# White Washing Rough Cut Ceiling



## OKPainter505

Customer wants a custom color "white wash" effect on the ceiling. Ceiling consists of very rough cut dark pine (almost oak colored) slats across equally dark vegas. The color is a typical off white. I'm assuming very white base color. Expected to have very little wood showing too. Almost like a heavy pickling effect.

My game plan is to use higher end paint than normal whitewashing calls for to help cover the dark color of the wood. Plus extra pigment to fill in the grains some. Most likely using something like a flat Duration from SW. I've never dealt with such rough cut wood, but I do know to wipe across the grain instead of with it. I plan on spraying the paint as well because it's a high ceiling and time is a major factor. Sprayer is already out for trim and walls anyways. Plus I plan on spanning a 2x12" across ladders. So i could make easy runs. No risk of dropping a pint of paint either. The customer wants heavy coverage, so the paint shouldnt be too thin to spray. 

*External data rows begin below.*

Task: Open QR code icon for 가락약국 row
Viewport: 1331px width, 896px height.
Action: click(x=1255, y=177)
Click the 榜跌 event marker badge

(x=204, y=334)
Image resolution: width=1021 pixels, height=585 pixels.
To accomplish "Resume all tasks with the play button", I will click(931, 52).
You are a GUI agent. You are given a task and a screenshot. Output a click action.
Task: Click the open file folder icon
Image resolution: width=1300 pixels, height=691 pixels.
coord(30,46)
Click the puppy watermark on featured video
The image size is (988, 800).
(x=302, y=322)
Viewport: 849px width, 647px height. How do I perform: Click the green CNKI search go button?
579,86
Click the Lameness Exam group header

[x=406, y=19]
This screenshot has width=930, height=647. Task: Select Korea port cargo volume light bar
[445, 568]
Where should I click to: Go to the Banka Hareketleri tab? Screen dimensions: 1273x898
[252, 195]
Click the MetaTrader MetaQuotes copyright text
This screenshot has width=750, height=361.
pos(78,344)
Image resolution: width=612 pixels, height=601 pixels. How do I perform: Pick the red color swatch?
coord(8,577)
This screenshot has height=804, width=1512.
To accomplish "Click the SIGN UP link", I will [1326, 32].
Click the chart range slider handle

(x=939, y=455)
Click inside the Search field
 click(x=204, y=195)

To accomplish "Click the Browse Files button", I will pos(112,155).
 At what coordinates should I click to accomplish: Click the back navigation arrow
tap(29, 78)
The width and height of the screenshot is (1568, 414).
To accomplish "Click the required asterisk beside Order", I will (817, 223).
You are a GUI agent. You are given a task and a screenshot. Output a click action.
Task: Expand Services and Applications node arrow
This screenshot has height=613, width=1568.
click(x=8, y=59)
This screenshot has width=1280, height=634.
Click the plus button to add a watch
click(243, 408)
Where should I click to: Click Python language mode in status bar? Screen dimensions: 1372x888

Any suggestions? Or am I missing anything? I hate the idea of not priming pine, but I think it will add to the pickling/white wash look I'm going for. I'm also concerned with the dry climate I'm in that spraying in may cause me to have VERY limited time to wipe the wood back. Almost 30 minutes dry to touch on moderate thickness of spray with Duration. Am I over thinking it? The color of the ceiling is the same as the walls. So a custom color must be used. 

Now that the picture of the end result is added, what do you guys think about a heavy white coat with a glazing to bring back the wood look? Would like recommendations on glaze if this idea would work better. I need to preserve the original color though since it is the same as the walls.

Really appreciate any advice.


----------



## cocomonkeynuts

Mix 3:1 Benite and a penetrating pickling stain like old masters 2 or more coats. Additional coats will leave a surface film with a low lustre sheen. Would be messy to apply on a ceiling though



Other than that I would maybe just try a semisolid stain


----------



## PPD

Am I understanding correctly that you've already completed the original posting request of whitewashing the ceiling & that's the photo posted?

I think it looks great! Not sure why a stain would be needed, I can still see the wood tones coming through providing a shaded appearance to the white. Is the HO not happy with the way it looks in the image?


----------



## CApainter

PPD said:


> Am I understanding correctly that you've already completed the original posting request of whitewashing the ceiling & that's the photo posted?
> 
> I think it looks great! Not sure why a stain would be needed, I can still see the wood tones coming through providing a shaded appearance to the white. Is the HO not happy with the way it looks in the image?


The picture was posted on the same day as the original post (roughly 45 min. later). So I too am confused why anything other than a low sheen clear protective finish would be added, at best. 

I think it looks great as it is!


----------



## cocomonkeynuts

Benite + 1 quart satin impervo white


----------



## AnthonyFalzon

Looks amazing!


----------



## AnthonyFalzon

Fantastic


----------



## ProjectPaint

to me, a "whitewash" equates to just that, washing what is there, lightening it. With an flat non-highend off-white, and has nothing to do with a glaze..if you brush on the white wash, or spray/brush it in, in a sample area to be approved...before you complete to confirm exactly what the desired finish is..


----------